Born in Hungary in 1955, he was a precocious lover of philosophy, which shaped him throughout his professional training. After recording his first short films and videos, he chose to make the study of knowledge into his secondary occupation. Throughout his work we can observe his grim and nihilist inclinations that he delves in through an almost academic perspective, in a way that is different when compared to other directors who explore these themes in their films.
His first offerings were simple pieces, full of realism that captured the Hungarian society of the time. Tarr broke into the scene in 1979 with Family Nest, a low-budget film that resembled a documentary.
The follow-up to his career debut was the 1982 film, The Outsider, a narrative about a violin virtuoso with a tumultuous personal life. Not long after, The Prefab People came out, a film about everyday living in Hungary. But it wasn’t until 1985 when he entered the inner circle of the cinema world with Almanac of Fall, a raw dark film portraying the relationships of several people sharing an apartment as they show their darkest and worst habits.
Three years later, he shot his heaviest work that became one of his greatest achievements. Damnation centers on a seemingly simple story, the disillusioned life of Karrer who is hopelessly in love with a married singer. This film is the epitome of Tarr true narrative, full of impeccable compositions within well-structured long takes. It’s worth noting that music plays a determining part in the movie.
Most of his followers consider his 1994 release, the seven-hour-long Satantango, as his best film yet. The beautiful cinematography frames Tarr’s exploration on the feelings of pessimism, nihilism, and evil in a small town.
With the dawn of the twenty-first century came the release of Werckmeister Harmonies, a complex masterpiece that is daring as it is dark.

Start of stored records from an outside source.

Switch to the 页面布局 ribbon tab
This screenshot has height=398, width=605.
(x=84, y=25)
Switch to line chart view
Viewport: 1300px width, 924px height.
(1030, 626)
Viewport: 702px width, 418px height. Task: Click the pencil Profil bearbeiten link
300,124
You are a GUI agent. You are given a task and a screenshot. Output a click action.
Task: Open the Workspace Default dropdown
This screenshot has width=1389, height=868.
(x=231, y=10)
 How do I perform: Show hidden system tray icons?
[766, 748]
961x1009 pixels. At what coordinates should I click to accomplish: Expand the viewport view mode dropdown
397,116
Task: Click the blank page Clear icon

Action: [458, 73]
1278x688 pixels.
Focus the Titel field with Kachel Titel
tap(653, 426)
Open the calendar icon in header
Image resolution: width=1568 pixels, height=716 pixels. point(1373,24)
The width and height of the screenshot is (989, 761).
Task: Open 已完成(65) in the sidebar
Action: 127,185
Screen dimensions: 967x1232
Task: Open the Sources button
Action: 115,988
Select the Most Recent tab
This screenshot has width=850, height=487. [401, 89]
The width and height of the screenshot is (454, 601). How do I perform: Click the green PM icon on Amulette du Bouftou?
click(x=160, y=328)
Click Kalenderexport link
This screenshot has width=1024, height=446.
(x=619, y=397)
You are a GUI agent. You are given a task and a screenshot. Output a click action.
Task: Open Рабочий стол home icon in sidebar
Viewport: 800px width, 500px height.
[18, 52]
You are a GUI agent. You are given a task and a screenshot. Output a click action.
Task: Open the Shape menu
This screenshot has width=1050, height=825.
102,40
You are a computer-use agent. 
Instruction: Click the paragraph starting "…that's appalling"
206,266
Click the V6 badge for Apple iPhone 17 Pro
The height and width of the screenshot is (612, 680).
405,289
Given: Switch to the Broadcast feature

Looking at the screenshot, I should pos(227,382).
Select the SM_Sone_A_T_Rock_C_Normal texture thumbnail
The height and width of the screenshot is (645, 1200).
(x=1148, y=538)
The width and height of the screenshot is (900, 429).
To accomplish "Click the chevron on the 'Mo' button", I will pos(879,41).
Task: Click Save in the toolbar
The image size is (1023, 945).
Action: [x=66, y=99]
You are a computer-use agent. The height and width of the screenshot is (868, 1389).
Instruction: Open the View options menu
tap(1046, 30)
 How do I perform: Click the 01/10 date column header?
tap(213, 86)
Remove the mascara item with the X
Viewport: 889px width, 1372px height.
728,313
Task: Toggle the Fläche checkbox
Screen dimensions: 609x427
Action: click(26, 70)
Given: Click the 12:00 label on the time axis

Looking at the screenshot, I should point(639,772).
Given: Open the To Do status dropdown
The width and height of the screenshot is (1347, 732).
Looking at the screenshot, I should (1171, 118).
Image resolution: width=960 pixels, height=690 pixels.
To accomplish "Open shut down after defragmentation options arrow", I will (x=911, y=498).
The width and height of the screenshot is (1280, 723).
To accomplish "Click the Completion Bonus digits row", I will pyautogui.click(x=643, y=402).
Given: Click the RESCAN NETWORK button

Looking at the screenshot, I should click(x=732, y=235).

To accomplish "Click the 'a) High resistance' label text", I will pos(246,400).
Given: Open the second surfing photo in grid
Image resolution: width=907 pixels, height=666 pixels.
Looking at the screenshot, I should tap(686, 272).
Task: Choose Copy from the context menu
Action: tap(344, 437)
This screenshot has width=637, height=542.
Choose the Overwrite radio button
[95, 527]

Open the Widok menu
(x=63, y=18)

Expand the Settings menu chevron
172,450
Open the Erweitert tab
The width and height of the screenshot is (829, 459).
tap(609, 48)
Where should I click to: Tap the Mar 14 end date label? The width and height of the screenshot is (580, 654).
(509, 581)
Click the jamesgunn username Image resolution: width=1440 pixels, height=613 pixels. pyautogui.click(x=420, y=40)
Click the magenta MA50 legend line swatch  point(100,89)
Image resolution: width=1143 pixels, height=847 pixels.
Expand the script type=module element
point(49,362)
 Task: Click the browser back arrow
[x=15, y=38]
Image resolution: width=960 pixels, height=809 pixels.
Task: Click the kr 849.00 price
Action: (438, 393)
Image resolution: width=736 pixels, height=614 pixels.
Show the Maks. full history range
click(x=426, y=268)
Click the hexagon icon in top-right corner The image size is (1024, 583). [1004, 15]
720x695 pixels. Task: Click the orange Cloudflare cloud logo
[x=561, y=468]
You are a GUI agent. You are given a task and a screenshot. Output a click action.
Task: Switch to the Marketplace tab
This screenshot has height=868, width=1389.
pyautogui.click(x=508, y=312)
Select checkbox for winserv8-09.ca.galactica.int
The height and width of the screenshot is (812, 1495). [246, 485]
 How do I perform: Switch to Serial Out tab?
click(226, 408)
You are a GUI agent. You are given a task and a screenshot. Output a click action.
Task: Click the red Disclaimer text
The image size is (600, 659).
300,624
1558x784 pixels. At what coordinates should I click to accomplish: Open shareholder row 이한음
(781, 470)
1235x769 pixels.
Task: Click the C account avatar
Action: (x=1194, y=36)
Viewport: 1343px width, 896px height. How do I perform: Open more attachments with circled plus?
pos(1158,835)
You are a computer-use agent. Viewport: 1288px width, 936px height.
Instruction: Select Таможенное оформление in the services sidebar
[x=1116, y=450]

Its premise revolves around a circus coming to town that appears to have brought wickedness with it. Tarr’s iconic style continues to be a huge aspect of the film.
The Man from London came out in 2007. This movie is charged with a premise on morality and ethics, which many critics felt lacking in the intensity often related to the filmmaker.
In 2011, Béla Tarr said goodbye to cinema world with The Turin Horse. There are films with dense thematic but this one is in a league of its own. It’s an exhausting piece that captures the cruelty and despair of routine, through the life of the owner of a horse who, according to the legend, drove Nietzsche mad in this Italian city.
When speaking of his retirement from film, as well as his last movie, he said, “At first I wanted to change the world through my social sensibility. But then I understood that these problems were more complex than I thought. Now I can say that it’s something quite heavy and, though I don’t know what’s next, I can see something getting closer, the end.”
This statement seems to encompass Béla: pessimistic, ambiguous, dark, nihilist yet still, mysterious and academic.
Heir to such diverse styles such as those of Tarkovsky, Mizoguchi, Bresson, and Antonioni, Tarr remains a great film innovator. By possessing a unique vision that lead him to become one of the most acclaimed filmmakers of the last part of the twentieth century and the start of the twenty-first. He is film’s top pessimist.